A: Taking something that people have been talking about through centuries of music and trying to contextualize it for the 21st century. And also to present it in a way that breaks down the formality of a traditional classical concert — brings some theater to it, brings a narrative to it, and invites the audience to enter in a way that the experience stays with them when they go home.

I’m not saying a Beethoven symphony can’t do that. But the majority of today’s audience doesn’t have a classical music education. The context an audience member brings in — which is just as valid, because they bought a ticket — is a cinematic one. It’s screen-oriented, it’s fast-paced.
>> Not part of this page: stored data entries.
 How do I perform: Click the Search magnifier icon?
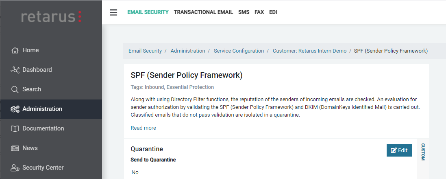click(15, 90)
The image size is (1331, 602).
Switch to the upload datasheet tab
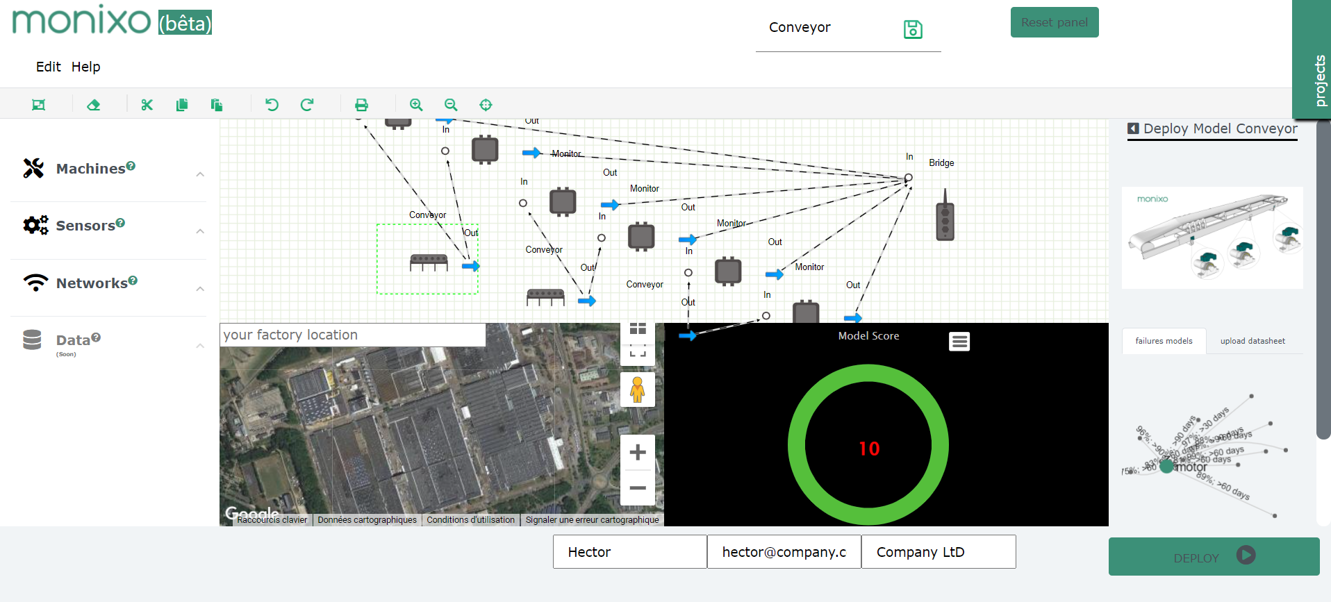point(1252,341)
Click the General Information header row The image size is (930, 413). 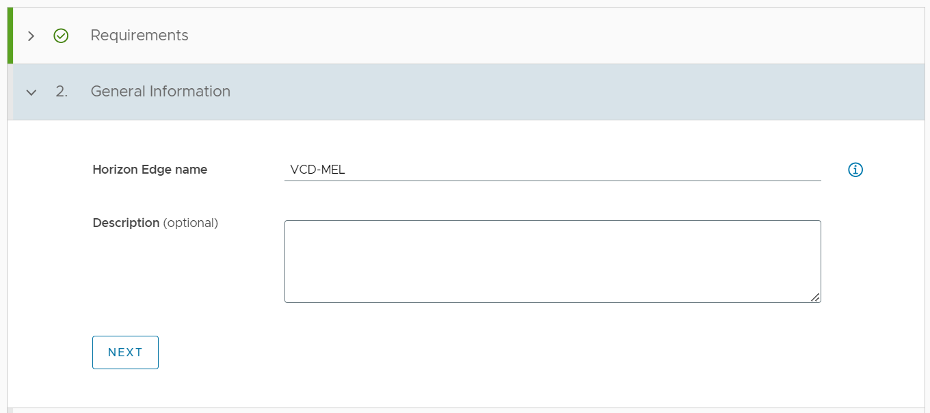(160, 92)
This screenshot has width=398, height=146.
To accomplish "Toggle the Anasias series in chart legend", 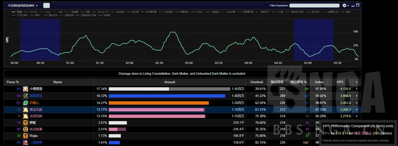I will point(31,12).
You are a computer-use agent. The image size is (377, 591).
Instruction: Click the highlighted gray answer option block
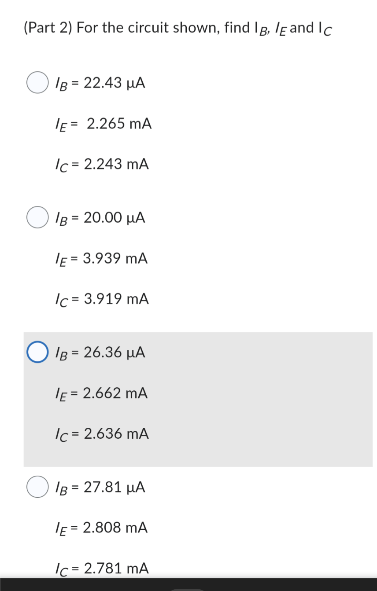click(x=198, y=398)
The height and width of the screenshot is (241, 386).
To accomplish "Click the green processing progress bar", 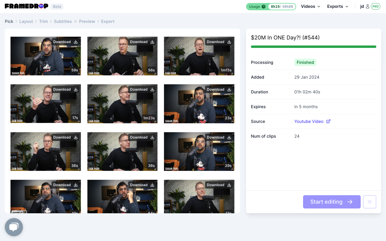I will 314,47.
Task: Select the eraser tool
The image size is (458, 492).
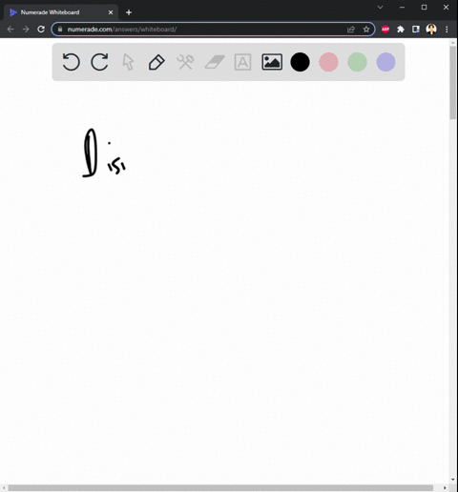Action: [215, 62]
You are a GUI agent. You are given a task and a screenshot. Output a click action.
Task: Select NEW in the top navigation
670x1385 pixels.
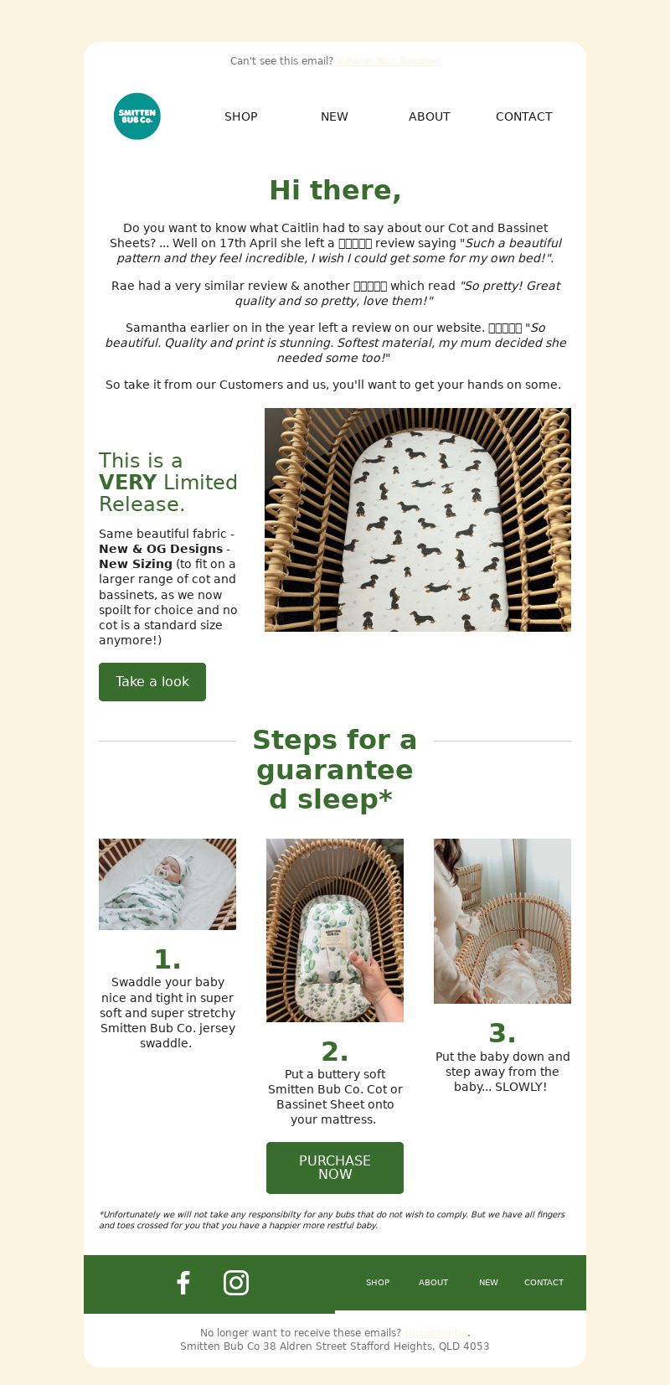tap(334, 116)
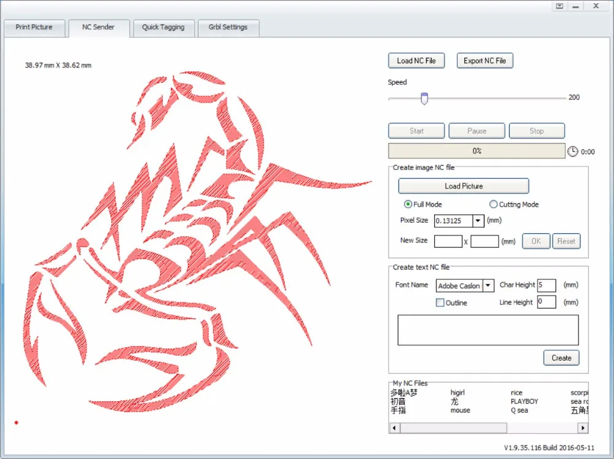Viewport: 614px width, 459px height.
Task: Click the Speed slider handle
Action: pyautogui.click(x=424, y=98)
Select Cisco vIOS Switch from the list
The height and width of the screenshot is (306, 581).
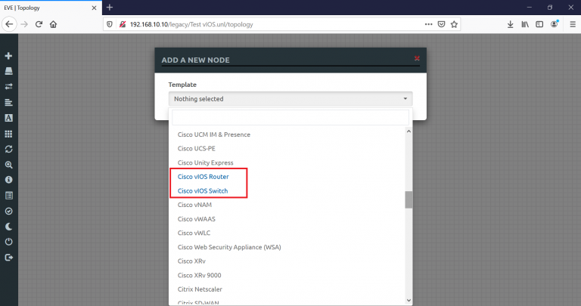pos(203,190)
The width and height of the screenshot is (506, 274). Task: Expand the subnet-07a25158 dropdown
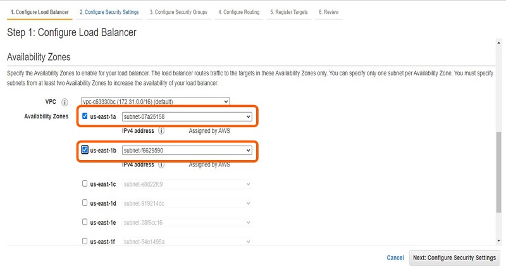pos(187,116)
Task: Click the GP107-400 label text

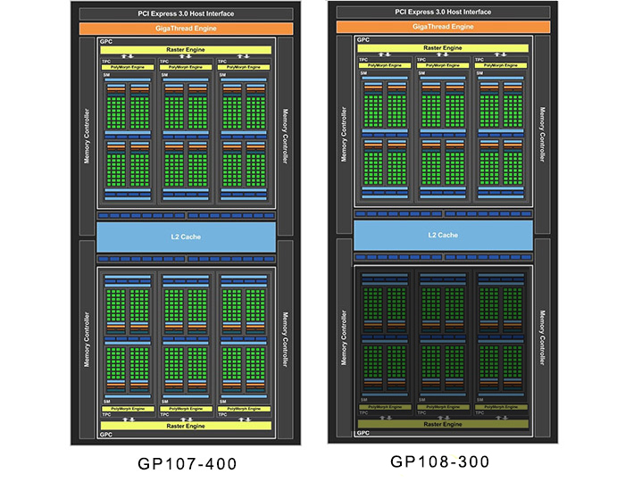Action: coord(187,463)
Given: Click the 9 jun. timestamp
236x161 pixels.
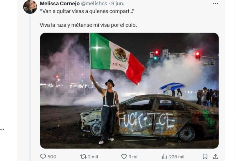Looking at the screenshot, I should click(118, 4).
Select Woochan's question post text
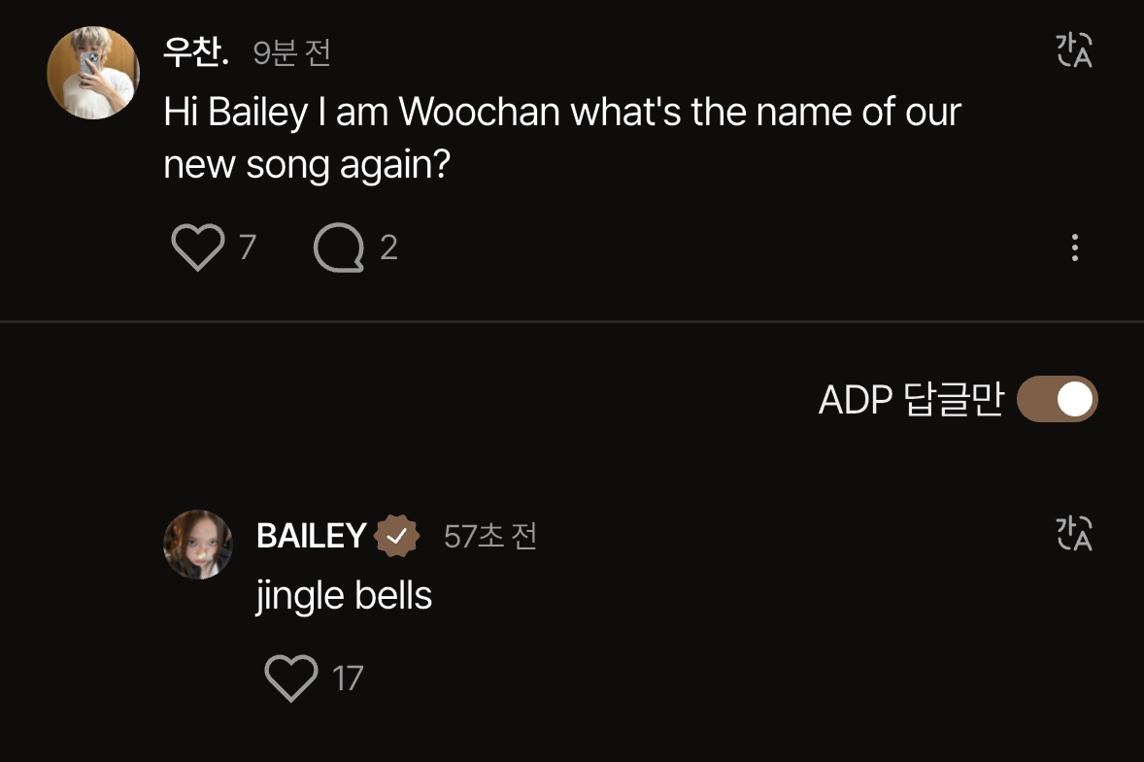1144x762 pixels. (x=561, y=139)
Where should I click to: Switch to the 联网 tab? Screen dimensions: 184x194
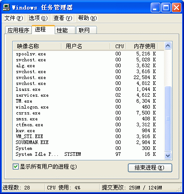(x=87, y=30)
I want to meet the audience where they are. It’s not dumbing down; it’s recognizing the cultural context that the majority of audience members bring into a theater with them today.

Q: In the materials for “Eden” you describe yourself as a “belligerent optimist.” It’s a wonderful phrase; what does it mean?

A: A lot of my life I lived sort of in the clouds, thinking, “Oh, everything’s great,” and ignoring a lot of the body of the iceberg that is being alive today. I can’t do that anymore.

You can’t be awake after what we’ve lived through in the past 10 years and not see the challenges of the world, and I have a bit of stubbornness and belligerence about me. But I still believe there’s more goodness than not in the world. I still believe that ultimately at the end, people will try to do the right thing.